Try French. I’ll pass you the details of “quatre-vingt-dix-neuf” for 99, but you also have “vingt et un” (21), “vingt deux” (22), “deux cents” (200, note the s) but “deux cent un” (201).

I’m learning Erlang, and I got to use file I/O and a list comprehension for the unit tests (in the Gist version).

Short version:

-module( words ).
-export( [ num_to_words/1, test_words/2 ] ).

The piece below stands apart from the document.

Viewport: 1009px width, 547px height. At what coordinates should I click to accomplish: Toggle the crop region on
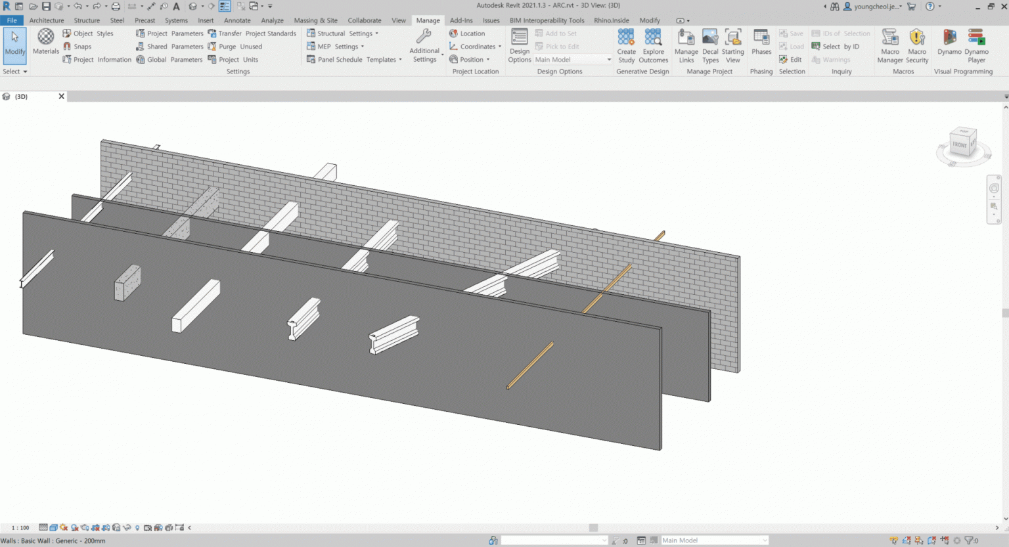point(95,527)
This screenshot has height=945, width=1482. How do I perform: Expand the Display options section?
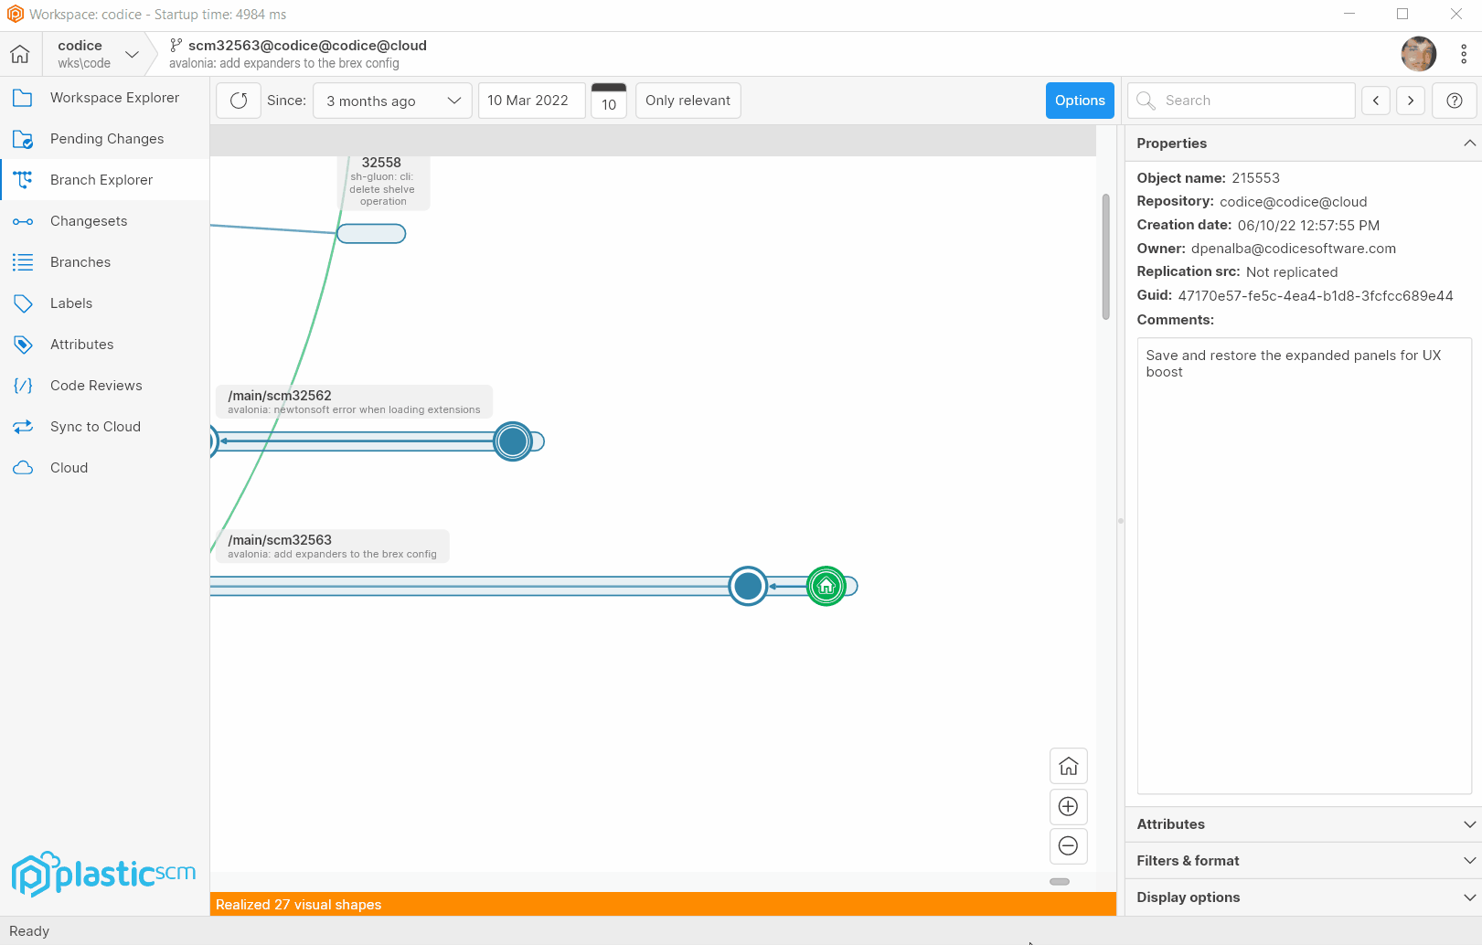1303,897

-include_lib("eunit/include/eunit.hrl").

words() -> #{
units => [
"one", "two", "three", "four", "five", "six", "seven", "eight", "nine", "ten",
"eleven", "twelve", "thirteen", "fourteen", "fifteen", "sixteen", "seventeen", "eighteen", "nineteen"
],
tens => [ "ten", "twenty", "thirty", "forty", "fifty", "sixty", "seventy", "eighty", "ninety" ]
}.
word( N, Cat ) ->
lists:nth( N, maps:get( Cat, words() ) ).

join_num_words( _, 0 ) ->
"";
join_num_words( Joint, N ) ->
Joint ++ num_to_words( N ).

num_to_words( N ) when N > 0, N < 20 ->
word( N, units );
num_to_words( N ) when N < 100 ->
word( N div 10, tens ) ++ join_num_words( "-", N rem 10 );
num_to_words( N ) when N < 1000 ->
word( N div 100, units ) ++ " hundred" ++ join_num_words( " and ", N rem 100 ).

% TESTS

num_to_words_test_() -> [
?_assertEqual( "one", num_to_words( 1 ) ),
?_assertEqual( "four", num_to_words( 4 ) ),
?_assertEqual( "ten", num_to_words( 10 ) ),
?_assertEqual( "twelve", num_to_words( 12 ) ),
?_assertEqual( "twenty", num_to_words( 20 ) ),
?_assertEqual( "forty-two", num_to_words( 42 ) ),
?_assertEqual( "one hundred", num_to_words( 100 ) ),
?_assertEqual( "one hundred and one", num_to_words( 101 ) ),
?_assertEqual( "one hundred and fifty-six", num_to_words( 156 ) ),
?_assertEqual( "eight hundred and sixty-five", num_to_words( 865 ) ),
?_assertEqual( "nine hundred and ninety-nine", num_to_words( 999 ) )
].


In this Gist, there’s a test file with all values from 1 to 999, and a EUnit test that loads this file and generates a test for each value.